Explícitos e implícitos: uma tênue fronteira
Toda unidade de conteúdo, capaz de ser decodificada, possui, necessariamente, no enunciado, um suporte lingüístico qualquer.
Esse suporte possui na própria superfície estrutural uma unidade de conteúdo - simples ou não - que envolve aspectos lexicais, sintáticos, semânticos e pragmáticos.
Tem ele também uma ancoragem, caracterizadora de todos os conteúdos explícitos, mas igualmente de certos tipos de conteúdos implícitos (pressupostos e subentendidos).
Esses conteúdos implícitos são resultantes de um cálculo composicional que aplica certos dados extra-enunciativos a certas informações infra-enunciativas.
Onde está, enfim, essa fronteira? De que modo a delimitar?
Exemplos funcionam como excelentes auxiliares nessa tarefa.
No seguinte enunciado: A justiça decidiu, o que, à primeira vista, parece estar afirmado claramente, em verdade suscita dúvidas naquele alocutário que desejar ou necessitar de uma informação que está aí codificada.

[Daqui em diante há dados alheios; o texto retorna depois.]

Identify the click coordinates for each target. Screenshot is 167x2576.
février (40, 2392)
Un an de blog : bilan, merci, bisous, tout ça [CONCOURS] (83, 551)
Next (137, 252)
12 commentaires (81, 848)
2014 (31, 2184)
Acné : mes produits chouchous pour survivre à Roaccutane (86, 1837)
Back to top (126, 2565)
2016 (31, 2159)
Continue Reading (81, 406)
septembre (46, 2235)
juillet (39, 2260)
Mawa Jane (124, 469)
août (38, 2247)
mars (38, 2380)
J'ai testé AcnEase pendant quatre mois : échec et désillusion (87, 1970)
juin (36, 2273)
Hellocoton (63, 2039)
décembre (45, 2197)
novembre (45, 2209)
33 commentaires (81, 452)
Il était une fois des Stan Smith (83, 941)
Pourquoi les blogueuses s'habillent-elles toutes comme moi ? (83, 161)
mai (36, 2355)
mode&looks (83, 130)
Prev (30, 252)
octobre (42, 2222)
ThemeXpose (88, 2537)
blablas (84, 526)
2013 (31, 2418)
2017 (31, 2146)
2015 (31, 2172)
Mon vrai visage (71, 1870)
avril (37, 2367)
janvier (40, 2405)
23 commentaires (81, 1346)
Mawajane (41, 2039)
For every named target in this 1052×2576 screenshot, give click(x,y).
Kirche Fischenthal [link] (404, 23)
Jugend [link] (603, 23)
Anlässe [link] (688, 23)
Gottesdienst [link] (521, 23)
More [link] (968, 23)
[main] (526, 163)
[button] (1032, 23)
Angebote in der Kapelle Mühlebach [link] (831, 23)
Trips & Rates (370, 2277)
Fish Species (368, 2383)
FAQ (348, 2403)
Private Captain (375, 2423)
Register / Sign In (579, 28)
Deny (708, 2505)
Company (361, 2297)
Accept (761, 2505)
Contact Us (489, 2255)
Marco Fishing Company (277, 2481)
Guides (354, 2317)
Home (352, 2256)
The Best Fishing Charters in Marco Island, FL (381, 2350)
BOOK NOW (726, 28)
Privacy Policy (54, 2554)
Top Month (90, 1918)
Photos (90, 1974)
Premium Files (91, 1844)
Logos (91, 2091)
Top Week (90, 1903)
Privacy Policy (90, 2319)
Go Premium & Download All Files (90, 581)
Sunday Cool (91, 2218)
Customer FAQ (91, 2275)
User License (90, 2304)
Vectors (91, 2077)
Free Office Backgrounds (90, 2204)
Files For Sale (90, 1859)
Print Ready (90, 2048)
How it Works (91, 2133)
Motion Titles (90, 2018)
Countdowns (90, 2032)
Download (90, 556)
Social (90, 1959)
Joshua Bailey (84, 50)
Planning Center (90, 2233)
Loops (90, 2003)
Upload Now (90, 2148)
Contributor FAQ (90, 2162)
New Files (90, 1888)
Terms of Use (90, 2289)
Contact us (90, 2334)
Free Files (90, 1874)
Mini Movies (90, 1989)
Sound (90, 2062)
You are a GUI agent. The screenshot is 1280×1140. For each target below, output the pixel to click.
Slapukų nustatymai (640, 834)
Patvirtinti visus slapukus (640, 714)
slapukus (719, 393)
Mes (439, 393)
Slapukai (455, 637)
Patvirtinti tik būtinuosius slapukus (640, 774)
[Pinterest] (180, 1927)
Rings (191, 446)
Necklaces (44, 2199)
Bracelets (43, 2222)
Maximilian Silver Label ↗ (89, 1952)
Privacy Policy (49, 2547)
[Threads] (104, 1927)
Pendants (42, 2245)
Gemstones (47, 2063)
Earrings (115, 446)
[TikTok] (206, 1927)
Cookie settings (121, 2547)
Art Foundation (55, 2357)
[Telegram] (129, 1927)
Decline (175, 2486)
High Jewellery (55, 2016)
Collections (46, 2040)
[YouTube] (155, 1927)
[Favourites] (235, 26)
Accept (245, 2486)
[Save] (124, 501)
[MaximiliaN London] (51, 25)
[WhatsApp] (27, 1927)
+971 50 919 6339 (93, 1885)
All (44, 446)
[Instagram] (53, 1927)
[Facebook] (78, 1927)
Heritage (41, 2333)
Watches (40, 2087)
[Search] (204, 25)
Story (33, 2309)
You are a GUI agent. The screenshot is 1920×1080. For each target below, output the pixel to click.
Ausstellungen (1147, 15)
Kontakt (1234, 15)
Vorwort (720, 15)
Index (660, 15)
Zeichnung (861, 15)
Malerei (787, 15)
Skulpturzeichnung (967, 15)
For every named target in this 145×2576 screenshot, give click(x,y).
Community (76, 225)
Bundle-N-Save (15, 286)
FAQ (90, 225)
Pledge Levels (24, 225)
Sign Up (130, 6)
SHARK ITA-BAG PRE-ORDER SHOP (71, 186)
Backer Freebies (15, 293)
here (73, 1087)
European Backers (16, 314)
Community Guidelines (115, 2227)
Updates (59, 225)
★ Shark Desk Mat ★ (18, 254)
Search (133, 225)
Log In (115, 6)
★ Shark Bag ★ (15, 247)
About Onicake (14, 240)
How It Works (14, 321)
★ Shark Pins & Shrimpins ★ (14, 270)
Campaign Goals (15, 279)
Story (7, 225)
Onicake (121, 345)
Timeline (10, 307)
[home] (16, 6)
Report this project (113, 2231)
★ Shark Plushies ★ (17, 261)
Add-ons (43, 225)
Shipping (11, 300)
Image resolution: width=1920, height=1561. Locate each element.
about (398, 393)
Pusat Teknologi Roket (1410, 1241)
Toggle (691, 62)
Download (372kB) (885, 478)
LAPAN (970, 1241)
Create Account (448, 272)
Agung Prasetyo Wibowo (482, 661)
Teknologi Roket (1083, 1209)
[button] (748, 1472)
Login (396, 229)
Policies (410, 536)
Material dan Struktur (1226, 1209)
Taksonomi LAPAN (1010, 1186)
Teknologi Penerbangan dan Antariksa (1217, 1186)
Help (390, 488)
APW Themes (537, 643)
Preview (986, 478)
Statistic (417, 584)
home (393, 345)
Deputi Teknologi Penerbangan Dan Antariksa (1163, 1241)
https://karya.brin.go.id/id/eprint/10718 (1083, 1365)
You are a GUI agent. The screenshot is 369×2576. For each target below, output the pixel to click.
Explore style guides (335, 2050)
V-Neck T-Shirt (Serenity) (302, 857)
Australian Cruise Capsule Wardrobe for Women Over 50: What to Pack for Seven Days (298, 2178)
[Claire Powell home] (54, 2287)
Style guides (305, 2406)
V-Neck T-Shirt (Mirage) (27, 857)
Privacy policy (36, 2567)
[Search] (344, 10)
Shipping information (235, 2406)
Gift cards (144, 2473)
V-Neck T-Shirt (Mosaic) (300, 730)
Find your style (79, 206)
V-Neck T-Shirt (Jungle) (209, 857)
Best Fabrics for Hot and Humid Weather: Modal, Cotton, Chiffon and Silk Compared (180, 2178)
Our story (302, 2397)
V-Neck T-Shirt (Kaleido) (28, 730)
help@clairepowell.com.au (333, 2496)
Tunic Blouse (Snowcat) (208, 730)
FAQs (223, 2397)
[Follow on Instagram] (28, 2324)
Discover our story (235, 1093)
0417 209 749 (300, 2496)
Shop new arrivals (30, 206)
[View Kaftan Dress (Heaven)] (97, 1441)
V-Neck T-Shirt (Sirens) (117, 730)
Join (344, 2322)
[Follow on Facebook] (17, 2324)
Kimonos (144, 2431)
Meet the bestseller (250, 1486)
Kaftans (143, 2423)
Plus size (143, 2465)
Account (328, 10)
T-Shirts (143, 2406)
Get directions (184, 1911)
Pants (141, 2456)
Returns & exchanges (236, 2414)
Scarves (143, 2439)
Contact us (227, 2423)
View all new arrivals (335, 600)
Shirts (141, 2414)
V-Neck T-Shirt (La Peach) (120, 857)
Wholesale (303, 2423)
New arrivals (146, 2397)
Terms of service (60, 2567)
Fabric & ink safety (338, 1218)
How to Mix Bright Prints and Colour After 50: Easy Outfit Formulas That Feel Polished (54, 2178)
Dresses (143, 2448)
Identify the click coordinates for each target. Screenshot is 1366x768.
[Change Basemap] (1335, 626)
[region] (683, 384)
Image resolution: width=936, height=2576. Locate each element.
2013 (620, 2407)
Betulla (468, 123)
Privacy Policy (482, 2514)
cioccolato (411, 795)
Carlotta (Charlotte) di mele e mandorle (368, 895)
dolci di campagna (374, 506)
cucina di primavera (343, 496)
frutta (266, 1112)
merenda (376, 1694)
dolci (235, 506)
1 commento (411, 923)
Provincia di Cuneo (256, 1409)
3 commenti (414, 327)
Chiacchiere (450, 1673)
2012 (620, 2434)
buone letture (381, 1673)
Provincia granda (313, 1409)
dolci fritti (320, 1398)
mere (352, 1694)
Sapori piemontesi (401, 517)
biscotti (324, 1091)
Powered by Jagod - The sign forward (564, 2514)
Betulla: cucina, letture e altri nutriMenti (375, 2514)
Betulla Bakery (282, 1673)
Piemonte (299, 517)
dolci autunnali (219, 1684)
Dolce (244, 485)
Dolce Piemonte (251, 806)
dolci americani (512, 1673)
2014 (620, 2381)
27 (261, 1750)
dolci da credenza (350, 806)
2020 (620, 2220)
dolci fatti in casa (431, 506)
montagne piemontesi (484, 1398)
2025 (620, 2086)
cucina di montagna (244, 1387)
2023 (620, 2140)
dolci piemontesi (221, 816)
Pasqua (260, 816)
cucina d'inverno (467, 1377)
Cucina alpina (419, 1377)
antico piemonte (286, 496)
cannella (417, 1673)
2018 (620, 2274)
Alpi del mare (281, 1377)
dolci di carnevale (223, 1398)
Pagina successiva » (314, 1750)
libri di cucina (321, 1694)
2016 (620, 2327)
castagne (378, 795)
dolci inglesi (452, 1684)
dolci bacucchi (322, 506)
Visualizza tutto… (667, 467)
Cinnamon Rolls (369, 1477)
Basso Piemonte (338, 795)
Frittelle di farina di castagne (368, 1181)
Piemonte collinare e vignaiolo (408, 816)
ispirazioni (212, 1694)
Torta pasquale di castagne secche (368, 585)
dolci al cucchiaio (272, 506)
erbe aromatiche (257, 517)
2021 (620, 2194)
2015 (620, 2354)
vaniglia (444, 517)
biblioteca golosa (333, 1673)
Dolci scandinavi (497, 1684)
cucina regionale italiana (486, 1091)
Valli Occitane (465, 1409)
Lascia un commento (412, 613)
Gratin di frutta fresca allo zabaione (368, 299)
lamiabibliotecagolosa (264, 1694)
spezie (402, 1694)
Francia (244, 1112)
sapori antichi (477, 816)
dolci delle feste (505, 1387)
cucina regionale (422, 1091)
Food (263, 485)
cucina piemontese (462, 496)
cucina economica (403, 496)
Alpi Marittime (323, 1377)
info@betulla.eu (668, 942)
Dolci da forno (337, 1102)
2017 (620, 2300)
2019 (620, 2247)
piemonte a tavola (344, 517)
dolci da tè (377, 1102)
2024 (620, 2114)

Basta que ele indague: Quem decidiu? E a resposta virá imediatamente da própria assertiva: A Justiça.
Justiça tem o papel de agente e sujeito gramatical na estrutura sintática. Permite uma rápida análise da estrutura de superfície em uma configuração semântica simples.
Do ponto de vista gramatical e sintático tudo é muito simplório e parece muito lógico. A retórica é perfeita. A metonímia está em ação. Mas...semanticamente: Quem é Justiça? Decisões são tomadas por seres humanos (racionais).
Que implícito é este? Que antropônimo deve substituir o termo Justiça? Qual a razão desse recurso metonímico?
Percebe-se, então, uma estratégia retórica usada para aumentar a eficácia do discurso e a interação comunicativa.
Estratégia usada para que se percebam, da melhor maneira possível, os objetivos da interação verbal, tais como: compreensão, aceitação do discurso e sucesso do ato de expressão (fala ou escrita).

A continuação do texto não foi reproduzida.